You are viewing a plain text version of this content. The canonical link for it is here.

Posted to dev@flink.apache.org by "John Karp (Jira)" <ji...@apache.org> on 2022/03/15 15:23:00 UTC

[jira] [Created] (FLINK-26657) Resilient Kinesis consumption

John Karp created FLINK-26657:
---------------------------------

             Summary: Resilient Kinesis consumption
                 Key: FLINK-26657
                 URL: https://issues.apache.org/jira/browse/FLINK-26657
             Project: Flink
          Issue Type: Improvement
          Components: Connectors / Kinesis
            Reporter: John Karp


Currently, any sort of error reading from a flink stream will quickly result in a job-killing error. If the error is not 'recoverable', failure will be instant, or if it is 'recoverable', there will be a fixed number of retries before the job fails -- and for some operations such as GetRecords, the retries can be exhausted in just a few seconds. Furthermore, KinesisProxy.isRecoverableSdkClientException() and KinesisProxy.isRecoverableException() only recognize very narrow categories of errors as even being recoverable.

So for example if a Flink job is aggregating Kinesis streams from multiple regions, the Flink job will not be able to make any forward progress on processing data from any region if there is a single-region outage, since the job will likely fail before any checkpoint can be completed. For some use cases, it is better to proceed with processing most of the data, than to wait indefinitely for the problematic region to recover.

One mitigation is to increase all of the ConsumerConfig timeouts to be very high. However, this will only affect error handling for 'recoverable' exceptions, and depending on the nature of the regional failure, the resulting errors may not be classified as 'recoverable'.
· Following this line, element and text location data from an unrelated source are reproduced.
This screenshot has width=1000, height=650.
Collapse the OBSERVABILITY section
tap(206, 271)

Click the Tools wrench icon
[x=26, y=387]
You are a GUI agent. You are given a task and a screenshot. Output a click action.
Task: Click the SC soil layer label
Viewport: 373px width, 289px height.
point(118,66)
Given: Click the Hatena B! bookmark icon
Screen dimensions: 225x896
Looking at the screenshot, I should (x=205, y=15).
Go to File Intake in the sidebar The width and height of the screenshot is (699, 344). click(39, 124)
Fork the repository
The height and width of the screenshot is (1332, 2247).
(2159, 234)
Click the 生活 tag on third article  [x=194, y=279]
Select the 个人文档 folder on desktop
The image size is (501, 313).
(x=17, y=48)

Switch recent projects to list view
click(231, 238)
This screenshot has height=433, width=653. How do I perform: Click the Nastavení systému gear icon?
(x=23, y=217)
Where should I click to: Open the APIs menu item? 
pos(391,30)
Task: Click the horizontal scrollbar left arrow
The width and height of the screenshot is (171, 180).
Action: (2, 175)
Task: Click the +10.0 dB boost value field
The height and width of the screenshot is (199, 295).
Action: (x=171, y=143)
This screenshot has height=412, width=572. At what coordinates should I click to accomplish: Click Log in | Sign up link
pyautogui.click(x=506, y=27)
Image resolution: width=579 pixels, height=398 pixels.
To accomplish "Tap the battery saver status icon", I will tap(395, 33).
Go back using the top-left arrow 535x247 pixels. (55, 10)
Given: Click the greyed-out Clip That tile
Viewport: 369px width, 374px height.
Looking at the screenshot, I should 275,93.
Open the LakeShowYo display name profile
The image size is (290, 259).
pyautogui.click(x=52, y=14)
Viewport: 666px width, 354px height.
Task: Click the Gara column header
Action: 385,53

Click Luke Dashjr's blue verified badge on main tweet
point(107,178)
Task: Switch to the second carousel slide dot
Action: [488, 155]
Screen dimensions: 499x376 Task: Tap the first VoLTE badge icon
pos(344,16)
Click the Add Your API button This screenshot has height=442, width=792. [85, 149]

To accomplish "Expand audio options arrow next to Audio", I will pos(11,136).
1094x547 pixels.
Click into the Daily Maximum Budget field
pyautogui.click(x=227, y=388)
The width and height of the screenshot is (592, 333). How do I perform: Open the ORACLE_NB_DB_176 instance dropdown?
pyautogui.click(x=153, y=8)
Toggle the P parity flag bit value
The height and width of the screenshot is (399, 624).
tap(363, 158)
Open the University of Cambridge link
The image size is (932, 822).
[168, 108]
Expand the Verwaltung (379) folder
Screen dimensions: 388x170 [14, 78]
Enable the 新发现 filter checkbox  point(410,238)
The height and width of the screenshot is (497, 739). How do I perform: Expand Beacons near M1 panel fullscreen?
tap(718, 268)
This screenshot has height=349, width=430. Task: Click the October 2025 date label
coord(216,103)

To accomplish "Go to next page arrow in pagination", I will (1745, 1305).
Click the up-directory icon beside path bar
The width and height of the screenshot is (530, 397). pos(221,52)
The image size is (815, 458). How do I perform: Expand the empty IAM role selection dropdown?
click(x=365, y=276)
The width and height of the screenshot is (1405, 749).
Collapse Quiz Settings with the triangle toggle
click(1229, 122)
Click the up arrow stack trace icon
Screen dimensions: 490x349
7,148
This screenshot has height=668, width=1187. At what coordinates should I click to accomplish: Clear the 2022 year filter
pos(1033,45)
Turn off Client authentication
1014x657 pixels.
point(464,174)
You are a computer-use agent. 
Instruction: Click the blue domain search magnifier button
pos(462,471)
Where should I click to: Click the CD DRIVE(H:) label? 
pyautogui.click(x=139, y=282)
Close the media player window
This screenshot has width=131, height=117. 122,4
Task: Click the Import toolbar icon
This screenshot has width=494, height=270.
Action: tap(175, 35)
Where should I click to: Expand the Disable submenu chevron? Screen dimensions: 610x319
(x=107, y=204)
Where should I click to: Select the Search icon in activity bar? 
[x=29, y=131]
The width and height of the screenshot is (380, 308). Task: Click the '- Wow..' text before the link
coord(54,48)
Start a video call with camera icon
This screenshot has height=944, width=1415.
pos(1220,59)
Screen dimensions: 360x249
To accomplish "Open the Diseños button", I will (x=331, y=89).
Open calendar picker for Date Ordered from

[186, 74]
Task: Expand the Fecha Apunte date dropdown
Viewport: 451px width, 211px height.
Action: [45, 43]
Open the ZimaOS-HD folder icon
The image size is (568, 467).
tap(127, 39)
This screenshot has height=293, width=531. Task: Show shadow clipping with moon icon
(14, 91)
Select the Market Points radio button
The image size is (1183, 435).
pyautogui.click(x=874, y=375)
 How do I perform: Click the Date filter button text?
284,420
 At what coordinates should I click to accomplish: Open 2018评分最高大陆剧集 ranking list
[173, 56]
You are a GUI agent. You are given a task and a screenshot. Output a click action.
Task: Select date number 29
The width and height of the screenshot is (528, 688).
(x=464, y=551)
Proposed mitigation: add a 'soft failure' mode to the Kinesis consumer, where most errors arising from Kinesis operations are considered recoverable, and there are unlimited retries. (Except for perhaps EFO de-registration, which I'm assuming needs to complete in a timely fashion. Also, it looks like ExpiredIteratorException needs to bubble up to PollingRecordPublisher.getRecords() without retries.)




--
This message was sent by Atlassian Jira
(v8.20.1#820001)